From: Darrick J. Wong <darrick.wong@oracle.com>

Add support for btree staging cursors for the free space btrees.  This
is needed both for online repair and also to convert xfs_repair to use
btree bulk loading.

Signed-off-by: Darrick J. Wong <darrick.wong@oracle.com>
---
 fs/xfs/libxfs/xfs_alloc_btree.c |   96 ++++++++++++++++++++++++++++++++-------
 fs/xfs/libxfs/xfs_alloc_btree.h |    7 +++
 2 files changed, 85 insertions(+), 18 deletions(-)


diff --git a/fs/xfs/libxfs/xfs_alloc_btree.c b/fs/xfs/libxfs/xfs_alloc_btree.c
index a28041fdf4c0..e9d095e19f83 100644
--- a/fs/xfs/libxfs/xfs_alloc_btree.c
+++ b/fs/xfs/libxfs/xfs_alloc_btree.c
@@ -471,6 +471,41 @@ static const struct xfs_btree_ops xfs_cntbt_ops = {
 	.recs_inorder		= xfs_cntbt_recs_inorder,
 };
 
+/* Allocate most of a new allocation btree cursor. */
+STATIC struct xfs_btree_cur *
+xfs_allocbt_init_common(
+	struct xfs_mount	*mp,
+	struct xfs_trans	*tp,
+	xfs_agnumber_t		agno,
+	xfs_btnum_t		btnum)
+{
+	struct xfs_btree_cur	*cur;
+
+	ASSERT(btnum == XFS_BTNUM_BNO || btnum == XFS_BTNUM_CNT);
+
+	cur = kmem_zone_zalloc(xfs_btree_cur_zone, KM_NOFS);
+
+	cur->bc_tp = tp;
+	cur->bc_mp = mp;
+	cur->bc_btnum = btnum;
+	cur->bc_blocklog = mp->m_sb.sb_blocklog;
+	cur->bc_ag.agno = agno;
+	cur->bc_ag.abt.active = false;
+
+	if (btnum == XFS_BTNUM_CNT) {
+		cur->bc_ops = &xfs_cntbt_ops;
+		cur->bc_statoff = XFS_STATS_CALC_INDEX(xs_abtc_2);
+	} else {
+		cur->bc_ops = &xfs_bnobt_ops;
+		cur->bc_statoff = XFS_STATS_CALC_INDEX(xs_abtb_2);
+	}
+
+	if (xfs_sb_version_hascrc(&mp->m_sb))

--------------------

_Exercise instructions_:
1 – Rewrite the patch excerpt from "Signed-off-by: Darrick J." to "insertions(+), 18 deletions(-)", putting "additions" in place of "insertions".
2 – Answer these questions about the patch excerpt:
(a) For which two purposes are the btree staging cursors needed?
(b) How many files does the patch change?
(c) Which ops structure is assigned to the cursor when btnum equals XFS_BTNUM_CNT?
Rely solely on the patch excerpt above; the material is not needed.

_Data provided_:

--------------------

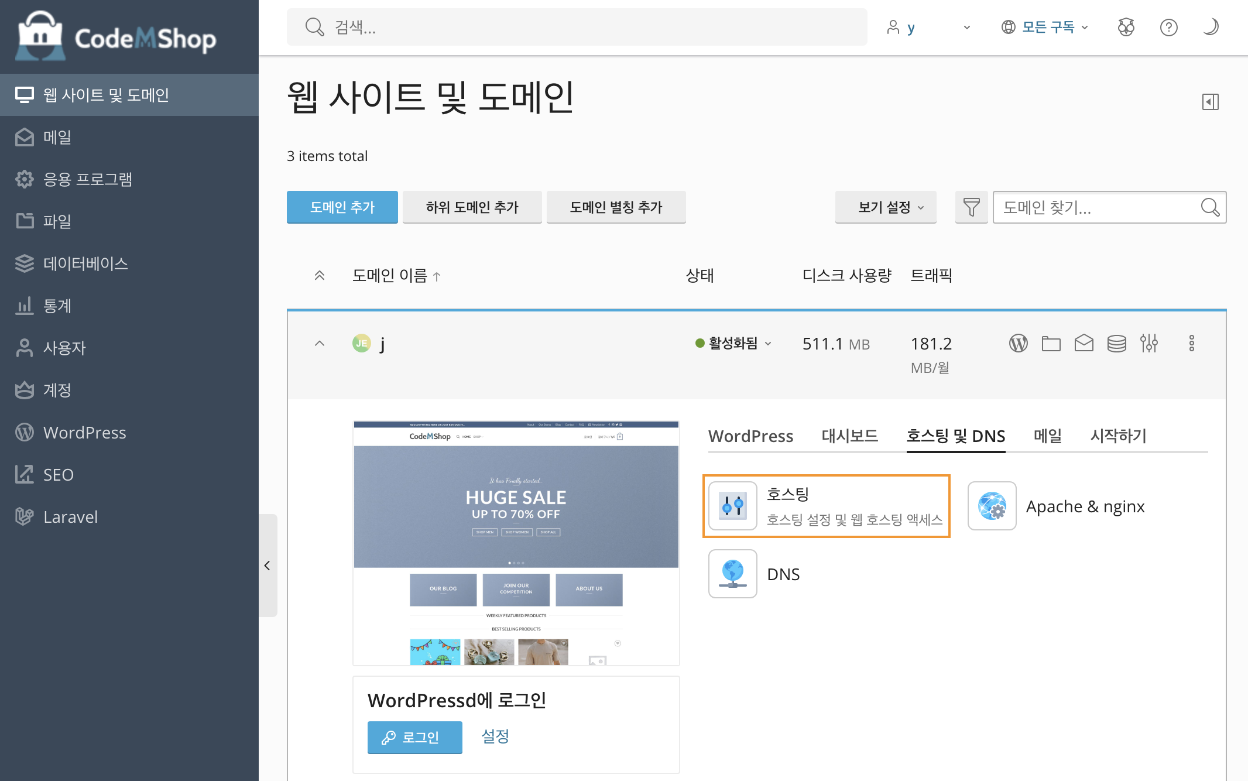Collapse the left sidebar with arrow handle
The height and width of the screenshot is (781, 1248).
tap(268, 566)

--------------------

_Answers below_:
1 –
Signed-off-by: Darrick J. Wong <darrick.wong@oracle.com>
---
 fs/xfs/libxfs/xfs_alloc_btree.c |   96 ++++++++++++++++++++++++++++++++-------
 fs/xfs/libxfs/xfs_alloc_btree.h |    7 +++
 2 files changed, 85 additions(+), 18 deletions(-)

2 –
(a) Online repair, and converting xfs_repair to use btree bulk loading.
(b) Two files.
(c) xfs_cntbt_ops.